The guys at ChannelAdvisor have been looking at how browsers turn into buyers and if too much credit is attributed to search results when an order is placed. It’s easy to see a purchase following a click from a paid search result, but that may not be the whole story.
A consumer may have made a broad Internet search for a product, then used comparison shopping engines to research a particular model and seen your company name and then a couple of days later done a very specific search on Google to find your website again to make the purchase. Although the sale appears to have been generated by Google one or more comparison shopping engines could have played a big part in assisting the sale along the way.
ChannelAdvisor’s new software feature – Multi-Channel Assist – aims to credit all the clicks in the sales process enabling sellers to better determine where sales are generated and which comparison shopping engines are assisting your customers to find you. With as many as 50% of UK buyers using comparison shopping engines they may be driving more business your way than immediately apparent.
There will be a workshop on the 16th July for those who want to learn more about how traffic is being driven to their webshop. You can register for How to Increase Pay-Per-Click Returns: Tracking the Multi-Channel Path to Conversion on the ChannelAdvisor website.
It’s key to understanding where your sales come from in order to set a budget for paid search, shopping comparison and other forms of online marketing.

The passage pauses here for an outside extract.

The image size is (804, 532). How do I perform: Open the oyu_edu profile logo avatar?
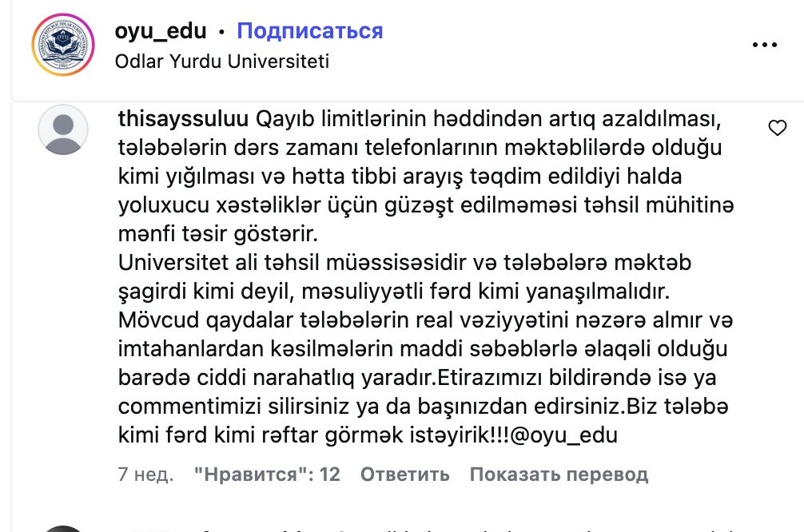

Being able to track which sites your buyers sees your ads prior to the final click is key to establishing if your advertising dollars are effective, where you should spend more, and where you may be able to spend less for the same return.
One Response
The online buying process is not yet very well understood, and it’s definitely more complex than putting up a CPC ad for people to click on then buy.
It’s particularly important that not everybody buys the same way! Some people will spend hours researching, others will head straight for eBay, and yet others will go straight to price comparison engines.
The model that I tend to follow is product research –> supplier research –> purchase. So first I will identify the best product, then the best supplier, then finally purchase. That’s why it is important as a retailer to consider each phase of this process and consider providing helpful content at each stage: for example product information and reviews to aid product research, shipping information and “About Us” to aid supplier research, and a simple checkout procedure to make the purchase easy and keep abandonment low. Very very few retailers have got this right – Amazon is a key example of how to do it.